The city of Camas has agreed to purchase about 87 acres of land north of Lacamas Lake, capping off a 30-year conservation project that could turn the lake into a significant regional recreation attraction.
The city council unanimously approved the purchase of two land parcels, valued at a total of $17 million, at its meeting Monday. Part of the city’s Legacy Lands program, the purchases made way for a trail network on 880 acres of land around the lake.
Project leaders have also eyed the area for lake access points, historical features and other recreation areas. One highlight of the purchase is the Pittock-Leadbetter House, built in 1901 by former Oregonian newspaper owner Henry L. Pittock.
City officials expect Northeast Leadbetter Road adjacent to the lake to permanently close to vehicular traffic. Ideas for the vacated road include a bike and pedestrian trail along the water, additional parking and a trailhead with restrooms.
For years, the city has worked with Clark County, Columbia Land Trust and the Washington State Recreation and Conservation Office to conserve land north of the lake, where development is expected to spike.
“This is a great project that has been in the works for years, and it’s been part of our vision,” City Councilor Melissa Smith said. “I’m just grateful that we have this opportunity even though, you know, times are different.”
The state Attorney General’s Office released guidelines on March 26 saying that public meeting agendas must only concern matters that are “necessary and routine” during the statewide stay-at-home order. Those include decisions that avoid financial consequences.
The city signed initial sales paperwork in early March. City officials say finalization of the agreements couldn’t be postponed without financial penalties or the possibility of losing the properties.

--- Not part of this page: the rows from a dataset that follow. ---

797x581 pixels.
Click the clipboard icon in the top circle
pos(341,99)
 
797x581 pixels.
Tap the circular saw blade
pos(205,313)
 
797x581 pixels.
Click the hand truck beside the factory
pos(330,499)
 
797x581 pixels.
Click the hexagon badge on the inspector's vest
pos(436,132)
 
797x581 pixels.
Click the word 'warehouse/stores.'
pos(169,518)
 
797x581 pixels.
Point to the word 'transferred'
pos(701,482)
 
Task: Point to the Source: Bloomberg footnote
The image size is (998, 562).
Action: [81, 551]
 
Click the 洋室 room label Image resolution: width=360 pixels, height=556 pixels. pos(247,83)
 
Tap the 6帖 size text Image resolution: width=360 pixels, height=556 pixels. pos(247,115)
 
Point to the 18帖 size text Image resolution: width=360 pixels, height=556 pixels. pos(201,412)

The city had already paid $200,000 before Monday’s vote as part of the initial payments. Funds for the project come from real estate excise taxes, park impact fees and grants, including a $2.5 million grant from the county’s Conservation Futures program.
“This is a historical event, and I know that some people are opposed to it adamantly, but I also know that, sometimes, that’s when history is made at its best. It’s not that we’re disregarding that advice, but I think this is really an important opportunity that we ought not miss,” City Councilor Don Chaney said. “We’re taking this action because it’s a necessary and routine issue based on relevant authorities and the facts that we know today.”

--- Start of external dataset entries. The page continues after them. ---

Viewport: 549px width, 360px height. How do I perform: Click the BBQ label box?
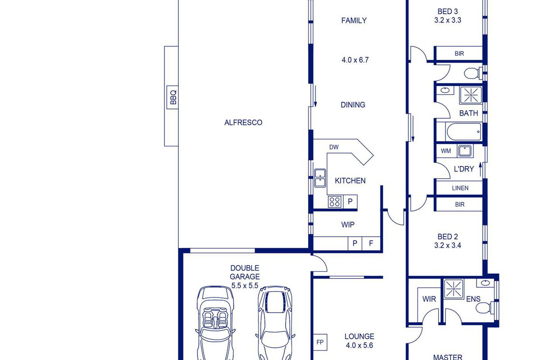(x=172, y=97)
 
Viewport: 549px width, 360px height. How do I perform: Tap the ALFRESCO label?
(x=243, y=122)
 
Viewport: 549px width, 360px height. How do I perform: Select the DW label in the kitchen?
(x=334, y=147)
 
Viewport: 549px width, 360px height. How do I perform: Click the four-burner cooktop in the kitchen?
(x=335, y=202)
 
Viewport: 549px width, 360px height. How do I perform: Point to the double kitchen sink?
(x=320, y=178)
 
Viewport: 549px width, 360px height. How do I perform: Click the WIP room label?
(x=348, y=225)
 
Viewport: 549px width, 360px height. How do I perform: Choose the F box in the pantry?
(x=371, y=243)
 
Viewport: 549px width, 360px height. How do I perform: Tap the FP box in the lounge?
(x=320, y=342)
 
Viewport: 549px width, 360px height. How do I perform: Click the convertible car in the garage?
(x=215, y=323)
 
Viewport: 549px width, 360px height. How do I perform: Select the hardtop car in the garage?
(x=275, y=323)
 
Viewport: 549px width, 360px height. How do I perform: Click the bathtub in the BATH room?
(x=464, y=132)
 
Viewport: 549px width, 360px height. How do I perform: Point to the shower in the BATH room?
(x=471, y=95)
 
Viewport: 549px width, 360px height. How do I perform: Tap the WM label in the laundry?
(x=446, y=151)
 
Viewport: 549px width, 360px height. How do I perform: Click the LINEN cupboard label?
(x=460, y=188)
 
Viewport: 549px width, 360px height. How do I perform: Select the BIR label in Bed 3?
(x=459, y=54)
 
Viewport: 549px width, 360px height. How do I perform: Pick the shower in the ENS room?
(x=454, y=289)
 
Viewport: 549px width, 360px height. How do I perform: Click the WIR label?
(x=429, y=299)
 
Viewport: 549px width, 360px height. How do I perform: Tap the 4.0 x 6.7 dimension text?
(x=355, y=60)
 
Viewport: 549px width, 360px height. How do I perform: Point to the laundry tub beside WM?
(x=464, y=151)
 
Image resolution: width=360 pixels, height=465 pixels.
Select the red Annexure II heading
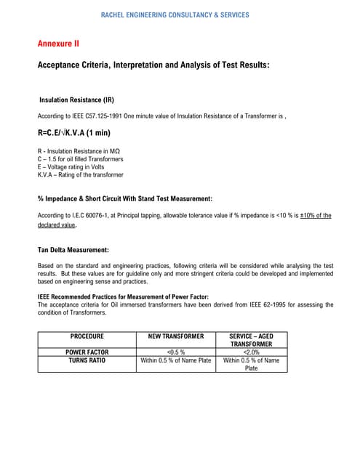click(58, 44)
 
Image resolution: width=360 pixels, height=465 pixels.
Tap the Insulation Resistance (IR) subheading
click(76, 100)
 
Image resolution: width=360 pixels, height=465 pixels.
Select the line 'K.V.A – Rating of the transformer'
click(80, 175)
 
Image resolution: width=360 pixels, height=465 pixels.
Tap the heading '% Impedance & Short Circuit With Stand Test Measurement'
click(124, 198)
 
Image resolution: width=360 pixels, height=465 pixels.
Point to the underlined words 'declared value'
click(57, 225)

The guidelines also recommend that “controversial matters” and items of “high public interest” not be discussed during the outbreak.
At the council’s virtual meeting Monday, several residents participated in public comment. Most commenters were in favor of the purchases.

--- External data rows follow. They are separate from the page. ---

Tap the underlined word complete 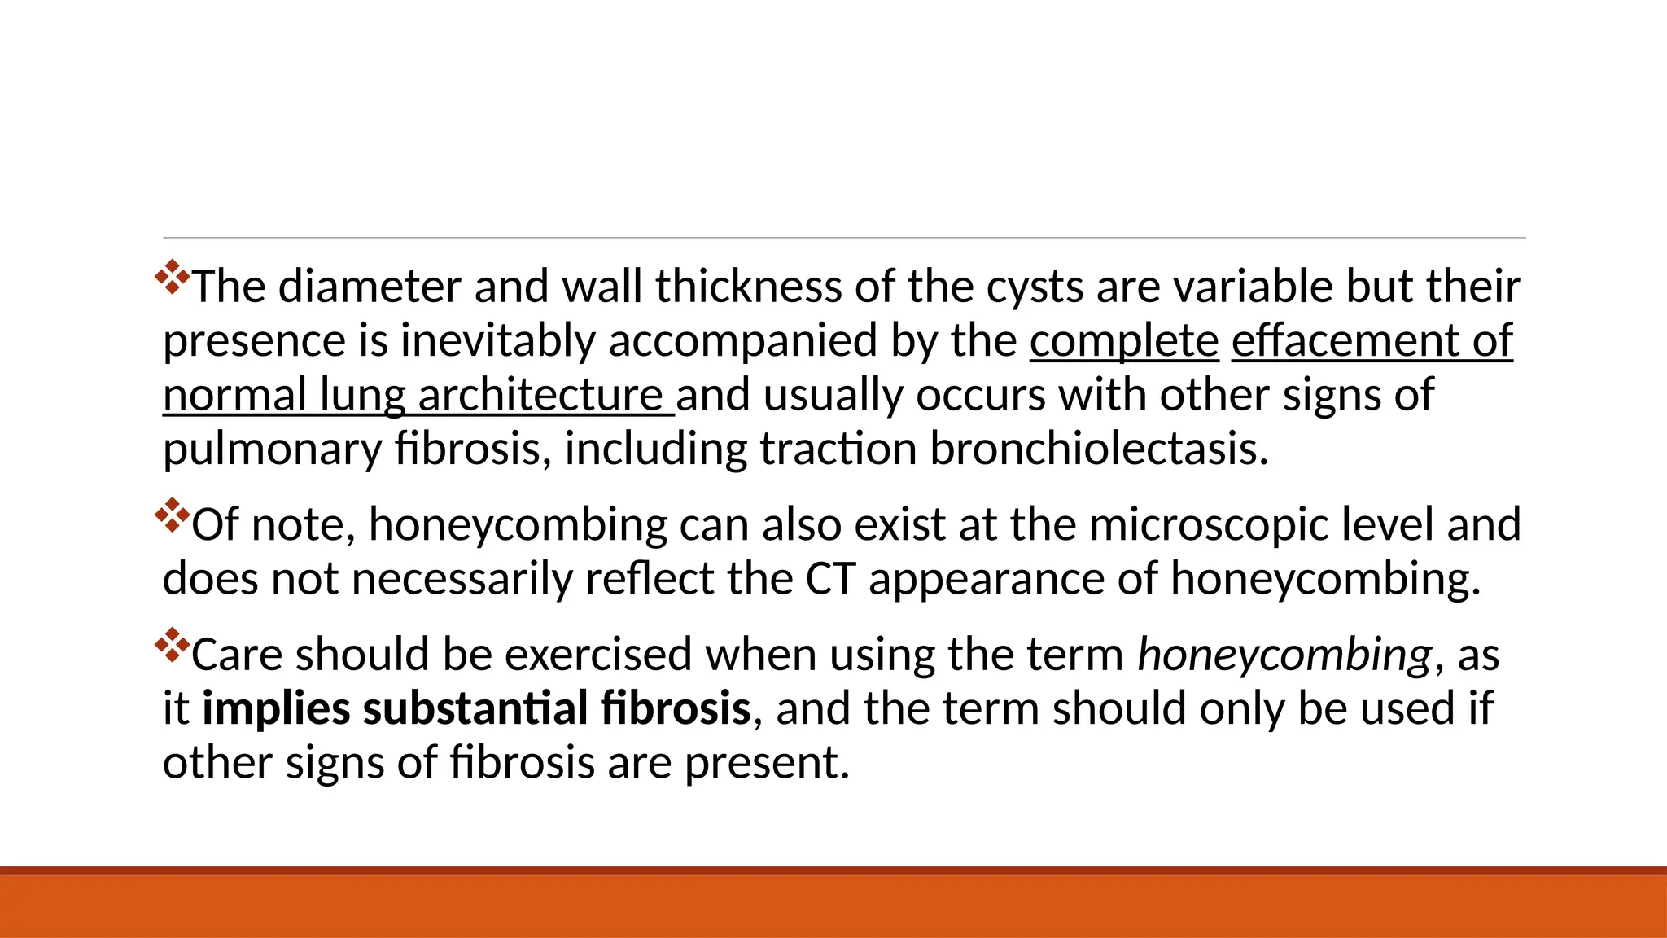(x=1124, y=340)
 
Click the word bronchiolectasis (x=1098, y=449)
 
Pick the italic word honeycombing (x=1284, y=655)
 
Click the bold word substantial (x=476, y=708)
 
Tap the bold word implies (x=276, y=708)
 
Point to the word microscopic (x=1209, y=524)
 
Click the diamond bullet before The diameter (x=172, y=277)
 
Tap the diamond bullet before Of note (x=172, y=515)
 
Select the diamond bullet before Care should (x=172, y=644)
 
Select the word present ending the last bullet (x=766, y=763)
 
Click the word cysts (x=1035, y=287)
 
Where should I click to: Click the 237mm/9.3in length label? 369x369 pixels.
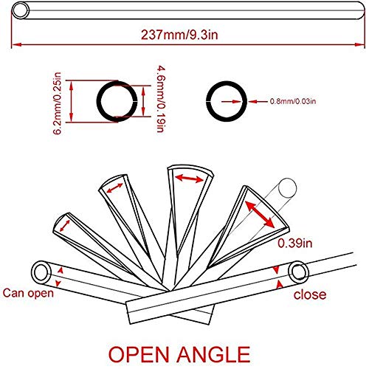pos(179,35)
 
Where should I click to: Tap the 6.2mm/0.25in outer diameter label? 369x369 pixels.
pos(58,103)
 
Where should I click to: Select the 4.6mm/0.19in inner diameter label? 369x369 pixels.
pos(161,99)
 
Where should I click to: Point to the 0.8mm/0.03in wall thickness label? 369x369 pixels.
pos(293,101)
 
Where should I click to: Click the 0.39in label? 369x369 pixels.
pos(295,243)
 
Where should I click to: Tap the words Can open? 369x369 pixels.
pos(28,293)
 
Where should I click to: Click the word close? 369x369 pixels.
pos(310,294)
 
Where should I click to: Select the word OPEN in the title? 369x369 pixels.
pos(139,354)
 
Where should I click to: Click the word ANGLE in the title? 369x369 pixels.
pos(213,354)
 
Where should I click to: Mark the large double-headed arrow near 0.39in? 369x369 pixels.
pos(260,214)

“Twenty years from now, no one will ever criticize anybody for what you’ve done on the north side of the lake for the public and not the private people,” Camas resident Kimbal Logan said.
Others took issue with agreements being finalized as the scope of economic consequences due to COVID-19 remain uncertain.
“You’re all on the record for this moment, and it, again, seems to lack any examination of the reality of today,” Camas resident Phil Williams said. “You’re talking about a matter for another day.”